This week, we layer the 2008 electoral map on top of an 1860 map of cotton production in the U.S. South. Notice how strongly the counties that voted for Obama correlate with 1860 cotton production.
Source: From Pickin' Cotton to Pickin' Presidents
What does this tell us?
First, we see that by and large, the folks who produced that cotton - by force, as we know - still maintain a presence in the area once known as the "Black Belt," both for its soil and for its forced labor. That density patterns of African-Americans in the South still reflect the same geographical pattern of 150 years ago is interesting, but probably no surprise to any of us. Today, the cotton counties are still largely rural, with small towns sprinkled throughout, and have a strong enough African-American presence to turn blue in a sea of red.

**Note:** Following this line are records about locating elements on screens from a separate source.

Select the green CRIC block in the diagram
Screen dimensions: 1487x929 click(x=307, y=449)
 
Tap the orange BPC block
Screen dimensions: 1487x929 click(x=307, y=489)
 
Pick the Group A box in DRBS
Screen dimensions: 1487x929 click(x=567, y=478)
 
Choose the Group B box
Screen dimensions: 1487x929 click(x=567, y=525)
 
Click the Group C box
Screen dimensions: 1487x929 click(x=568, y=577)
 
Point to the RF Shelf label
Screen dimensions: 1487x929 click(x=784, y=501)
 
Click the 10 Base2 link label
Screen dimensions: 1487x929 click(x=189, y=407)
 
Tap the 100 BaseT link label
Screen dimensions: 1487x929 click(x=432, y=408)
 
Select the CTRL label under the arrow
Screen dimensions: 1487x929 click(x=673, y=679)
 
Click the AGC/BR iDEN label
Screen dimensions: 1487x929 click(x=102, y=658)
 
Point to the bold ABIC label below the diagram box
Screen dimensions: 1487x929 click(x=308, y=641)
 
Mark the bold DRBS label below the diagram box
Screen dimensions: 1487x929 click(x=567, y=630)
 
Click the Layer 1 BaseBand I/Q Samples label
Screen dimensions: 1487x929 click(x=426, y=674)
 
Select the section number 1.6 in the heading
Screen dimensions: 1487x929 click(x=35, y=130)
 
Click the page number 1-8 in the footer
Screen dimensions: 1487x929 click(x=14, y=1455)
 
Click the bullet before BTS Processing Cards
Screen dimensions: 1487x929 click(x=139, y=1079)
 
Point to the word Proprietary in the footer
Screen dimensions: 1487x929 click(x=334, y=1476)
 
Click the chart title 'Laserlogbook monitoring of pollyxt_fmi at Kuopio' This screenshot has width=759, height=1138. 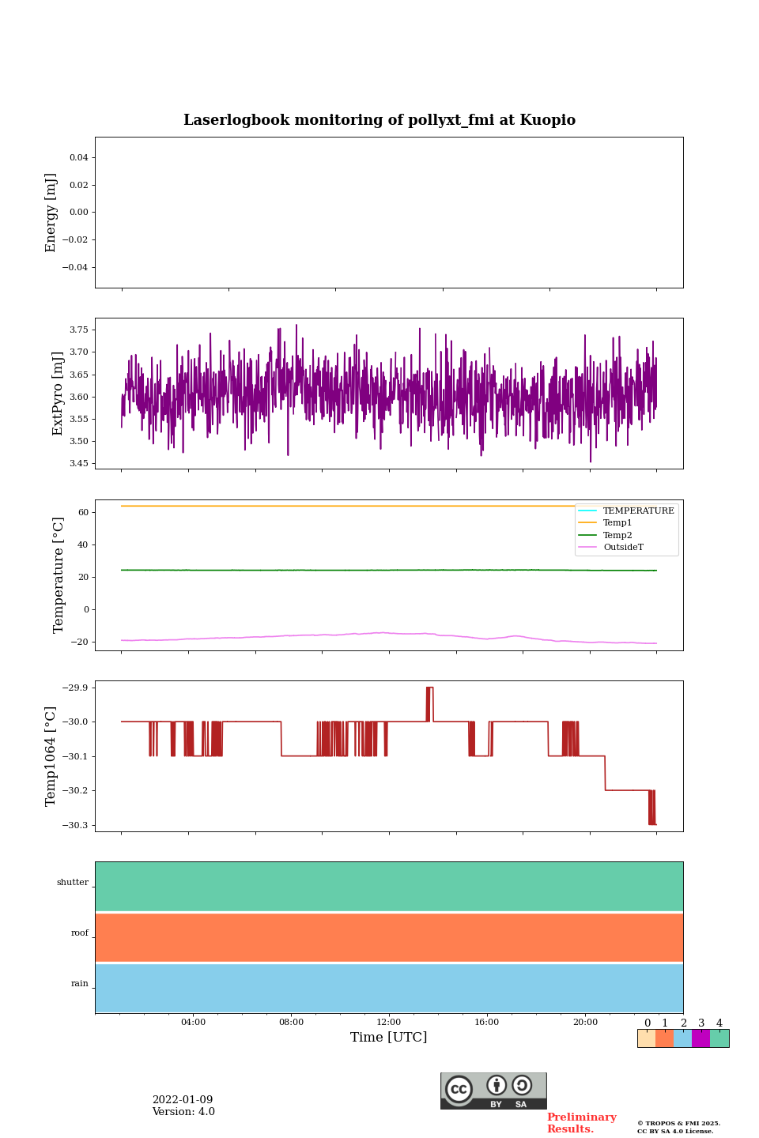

The layering of the cottom map with the electoral map provides, for me, an opportunity to reflect on race and change in our country. Like many of you, I see the election of Barack Obama as a reckoning a sorts, a statement of hope, a turning of a new leaf. In the context of last week's wonkery, this map is a powerful testament to me of a new way forward for the South. That the nation's choice for president is the same choice that Southern blacks made is progress in and of itself. By throwing out our old notions of Southern politics, it's possible to interpret that the South has spoken again, only this time, with different voices doing the speaking. This other population of the South - those victims of hate and structural oppression in the name of color - have not only spoken, they have been heard. 150 years later, who exactly is 'backward?'
To me, this map looks like a wave of blue hope. What do you see?